* REQUIRED ACTION 1:
Say whether each statement below agrees with the article on the Unit 731 trial recordings. Answer yes or no for each, and quote the deciding words of the article.
(a) The trial recordings run for more than 22 hours.
(b) The 12 members of the Kwantung Army were tried in Tokyo.
(c) The National Social Science Foundation funded the research team.
* REQUIRED ACTION 2:
Rewrite the article on the Unit 731 trial recordings from "A Chinese research" up to and including "experiments during WWII.", changing "Khabarovsk" to "Habarovsk".
* REQUIRED ACTION 3:
Go on with the article on the Unit 731 trial recordings, starting after its final sentence.

* EXERCISE PASSAGE:
::::::
A Chinese research team, funded by the National Social Science Foundation, said it has completed the translation and compilation of the recordings of the Khabarovsk War Crimes Trials ahead of the 85th anniversary of the "July 7 Incident."
In 1949, 12 members of the Japanese Kwantung Army were tried as war criminals in the Russian Far Eastern city of Khabarovsk for manufacturing and using biological weapons and carrying out inhuman medical experiments during WWII.
The trial recordings, lasting 22 hours, 5 minutes and 57 seconds, contain contents concerning the transformation and organization of Unit 731, a covert biological and chemical warfare research and development unit of the Japanese Imperial Army, as well as the live human experiments, field toxicity tests, preparation and implementation of germ warfare by Unit 731,
From 1946 to November 1948, during the Tokyo Trial, the United States and Japan reached a secret deal, in which the United States obtained data on human experiments, bacteria experiments, germ warfare and gas experiments conducted by Unit 731 on the condition that the unit members were exempted from their war responsibilities. As a result, the Japanese germ war criminals escaped the Tokyo Trial.
::::::
* RECORDS PROVIDED:

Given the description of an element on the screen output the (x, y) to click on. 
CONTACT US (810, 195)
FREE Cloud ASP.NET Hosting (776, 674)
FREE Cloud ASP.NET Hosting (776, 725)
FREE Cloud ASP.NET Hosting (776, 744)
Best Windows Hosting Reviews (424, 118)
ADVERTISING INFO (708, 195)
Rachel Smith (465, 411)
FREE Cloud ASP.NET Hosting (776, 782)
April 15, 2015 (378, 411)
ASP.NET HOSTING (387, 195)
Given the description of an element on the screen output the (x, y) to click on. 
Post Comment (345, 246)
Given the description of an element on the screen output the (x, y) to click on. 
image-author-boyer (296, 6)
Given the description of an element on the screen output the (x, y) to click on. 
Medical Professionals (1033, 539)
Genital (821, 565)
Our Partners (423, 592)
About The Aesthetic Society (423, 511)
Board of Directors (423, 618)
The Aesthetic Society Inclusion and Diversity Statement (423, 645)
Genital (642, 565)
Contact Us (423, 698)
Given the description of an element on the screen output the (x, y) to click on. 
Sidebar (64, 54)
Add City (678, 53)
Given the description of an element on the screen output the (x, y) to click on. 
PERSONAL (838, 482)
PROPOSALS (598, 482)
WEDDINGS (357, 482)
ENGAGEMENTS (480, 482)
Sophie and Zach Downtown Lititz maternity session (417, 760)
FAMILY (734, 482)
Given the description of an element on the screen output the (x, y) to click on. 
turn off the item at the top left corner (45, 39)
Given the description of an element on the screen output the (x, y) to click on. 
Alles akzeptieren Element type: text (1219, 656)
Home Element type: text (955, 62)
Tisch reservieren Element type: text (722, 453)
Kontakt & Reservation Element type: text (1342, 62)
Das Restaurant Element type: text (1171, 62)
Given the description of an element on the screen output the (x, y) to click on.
::::::
* RESULT 1:
(a) Yes: "lasting 22 hours, 5 minutes and 57 seconds"
(b) No: "were tried as war criminals in the Russian Far Eastern city of Khabarovsk"
(c) Yes: "funded by the National Social Science Foundation"

* RESULT 2:
A Chinese research team, funded by the National Social Science Foundation, said it has completed the translation and compilation of the recordings of the Habarovsk War Crimes Trials ahead of the 85th anniversary of the "July 7 Incident."
In 1949, 12 members of the Japanese Kwantung Army were tried as war criminals in the Russian Far Eastern city of Habarovsk for manufacturing and using biological weapons and carrying out inhuman medical experiments during WWII.

* RESULT 3:
According to Jiao Hongshuang, chief expert of the research team, the Soviet Union repeatedly demanded the extradition of Japanese germ war criminals before December 1949, but it proved futile. As a result, it conducted the Khabarovsk War Crimes Trials from Dec. 25-30, 1949.
"The trials revealed for the first time the crimes of human experimentation and germ warfare committed by the Japan army in northeast China during its invasion," Jiao said, adding that the recordings also confirmed the establishment of the germ warfare system centered on Unit 731 was a top-down organized war crime committed by the Japanese state.
On July 7, 1937, Japanese soldiers attacked Chinese forces at the Lugou Bridge, marking the beginning of Japan"s full-scale invasion of China. It was known as the "July 7 Incident."